The Misznay-Schardin (MS 'cause I don’t want to type that again) are a “plate charge”. Also known as Explosively Formed Projectiles EFPs. They are a kinetic energy round related to the Sabot tank rounds - solid rod penetrators. The earliest/simplest were sticks of dynamite or other explosive attached to the underside of a manhole cover. Remotely detonated when the tank/vehicle passed over the cover. The center of the cover would bow upward making a blunt penetrator round. The underside of tanks are thin on armor as well.

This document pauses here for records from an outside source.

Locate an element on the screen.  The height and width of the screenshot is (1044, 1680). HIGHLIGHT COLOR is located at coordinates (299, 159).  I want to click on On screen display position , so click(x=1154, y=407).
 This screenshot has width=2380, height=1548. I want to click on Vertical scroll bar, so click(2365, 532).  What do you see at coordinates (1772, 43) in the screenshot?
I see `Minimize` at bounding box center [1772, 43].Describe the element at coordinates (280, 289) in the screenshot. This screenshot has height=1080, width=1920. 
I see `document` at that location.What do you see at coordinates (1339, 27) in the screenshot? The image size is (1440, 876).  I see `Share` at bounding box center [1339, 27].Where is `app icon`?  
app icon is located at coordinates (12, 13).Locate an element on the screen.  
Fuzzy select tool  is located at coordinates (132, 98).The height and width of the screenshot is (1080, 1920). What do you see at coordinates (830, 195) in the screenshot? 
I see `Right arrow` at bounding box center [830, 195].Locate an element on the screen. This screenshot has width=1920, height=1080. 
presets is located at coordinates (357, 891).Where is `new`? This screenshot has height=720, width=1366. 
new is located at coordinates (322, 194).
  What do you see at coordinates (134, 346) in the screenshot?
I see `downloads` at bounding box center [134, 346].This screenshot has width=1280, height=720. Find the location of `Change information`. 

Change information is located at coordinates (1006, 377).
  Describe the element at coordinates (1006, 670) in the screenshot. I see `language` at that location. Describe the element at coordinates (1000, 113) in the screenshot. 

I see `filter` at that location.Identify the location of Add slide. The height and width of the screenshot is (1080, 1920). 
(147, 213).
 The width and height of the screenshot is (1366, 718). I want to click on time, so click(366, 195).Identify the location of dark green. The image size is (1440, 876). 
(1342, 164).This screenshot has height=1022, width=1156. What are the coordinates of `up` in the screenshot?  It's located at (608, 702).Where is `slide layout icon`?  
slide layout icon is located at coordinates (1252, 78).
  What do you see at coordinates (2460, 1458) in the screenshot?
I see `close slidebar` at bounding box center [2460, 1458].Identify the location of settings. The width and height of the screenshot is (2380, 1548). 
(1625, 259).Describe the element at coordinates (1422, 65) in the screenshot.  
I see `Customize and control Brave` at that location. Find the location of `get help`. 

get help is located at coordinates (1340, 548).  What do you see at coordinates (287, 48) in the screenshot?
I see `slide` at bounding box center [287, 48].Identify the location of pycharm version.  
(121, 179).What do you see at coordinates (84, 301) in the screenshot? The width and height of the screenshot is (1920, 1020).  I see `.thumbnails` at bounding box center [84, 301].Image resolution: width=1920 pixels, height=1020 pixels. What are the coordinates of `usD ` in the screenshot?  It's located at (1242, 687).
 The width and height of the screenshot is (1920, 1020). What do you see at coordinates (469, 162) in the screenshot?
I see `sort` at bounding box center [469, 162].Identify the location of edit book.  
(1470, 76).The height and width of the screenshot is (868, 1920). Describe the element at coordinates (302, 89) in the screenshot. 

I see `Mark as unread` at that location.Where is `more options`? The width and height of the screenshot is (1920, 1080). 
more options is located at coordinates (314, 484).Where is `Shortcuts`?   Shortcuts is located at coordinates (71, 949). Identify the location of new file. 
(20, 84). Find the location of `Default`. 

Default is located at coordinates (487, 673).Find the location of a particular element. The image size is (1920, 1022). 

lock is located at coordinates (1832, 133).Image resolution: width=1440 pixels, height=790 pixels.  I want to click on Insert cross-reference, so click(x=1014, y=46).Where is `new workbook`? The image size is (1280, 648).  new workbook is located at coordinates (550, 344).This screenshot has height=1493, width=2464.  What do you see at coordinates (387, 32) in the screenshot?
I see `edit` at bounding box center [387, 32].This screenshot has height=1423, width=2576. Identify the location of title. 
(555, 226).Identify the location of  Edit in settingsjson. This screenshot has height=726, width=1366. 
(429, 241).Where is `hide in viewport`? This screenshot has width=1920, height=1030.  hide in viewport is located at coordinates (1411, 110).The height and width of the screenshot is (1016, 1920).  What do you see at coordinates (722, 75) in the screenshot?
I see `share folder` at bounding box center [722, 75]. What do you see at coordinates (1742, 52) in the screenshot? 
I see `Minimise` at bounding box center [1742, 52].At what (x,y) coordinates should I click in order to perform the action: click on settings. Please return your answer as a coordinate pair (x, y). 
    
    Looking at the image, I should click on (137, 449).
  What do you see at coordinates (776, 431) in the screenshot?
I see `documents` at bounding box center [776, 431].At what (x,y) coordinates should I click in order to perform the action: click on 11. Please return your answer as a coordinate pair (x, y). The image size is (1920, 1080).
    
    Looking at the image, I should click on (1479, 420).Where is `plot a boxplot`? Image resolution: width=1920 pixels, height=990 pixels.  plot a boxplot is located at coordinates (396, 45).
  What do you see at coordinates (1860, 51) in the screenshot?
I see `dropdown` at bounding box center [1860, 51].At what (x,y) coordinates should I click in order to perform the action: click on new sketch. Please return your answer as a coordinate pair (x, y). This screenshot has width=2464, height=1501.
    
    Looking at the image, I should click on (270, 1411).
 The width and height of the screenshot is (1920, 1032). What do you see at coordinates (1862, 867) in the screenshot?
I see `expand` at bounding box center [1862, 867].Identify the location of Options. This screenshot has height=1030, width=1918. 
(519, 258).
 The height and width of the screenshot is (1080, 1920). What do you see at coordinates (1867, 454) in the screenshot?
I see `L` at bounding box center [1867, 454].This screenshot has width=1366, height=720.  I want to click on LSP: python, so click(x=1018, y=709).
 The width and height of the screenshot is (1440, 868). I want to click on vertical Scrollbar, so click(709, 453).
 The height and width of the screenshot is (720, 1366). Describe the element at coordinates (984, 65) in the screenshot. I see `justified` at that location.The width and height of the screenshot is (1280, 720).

Some US weapons using the EFPs are TOW2B missiles and Remote Anti-Armor Mines RAAM submunitions ejected from a 155mm projectile body. Also see Gator, Volcano in the Family of Scatterable Mines (FASCM). Also a SADARM munition (Sense and Destroy ARMor) uses an EFP as the kill mechanism.

More about the SADARM in a 155mm projectile. Wiki: SADARM - Wikipedia
Wiki show the projectile as in developement in the late 80s, some poor test results in 1993 and then more development and successful testing in 1995. Also combat use in 2003, Desert Storm II Electric Boogaloo. I was in Saudi Arabia (and Iraq and Kuwait) during the Original Desert Storm. We had a single pallet (24 rounds) of the experiments rounds. They were not fired to my knowledge and were probably shipped back for the later tests. Also weird that we had experimental pallets of 155mm Electronic Jamming Projectiles (supposedly just developmental); 155mm HEERBB projectiles - 155mm High Explosive Extended Range Base Bleed rounds (not rocket assisted); and 155mm empty cargo projectiles (M483 bodies) designated as leaflet rounds (please surrender!). Crazy stuff that were supposed to be “future” rounds but were on hand NOW/then.

EFPs can also be called Self Forging Fragments for more trivia.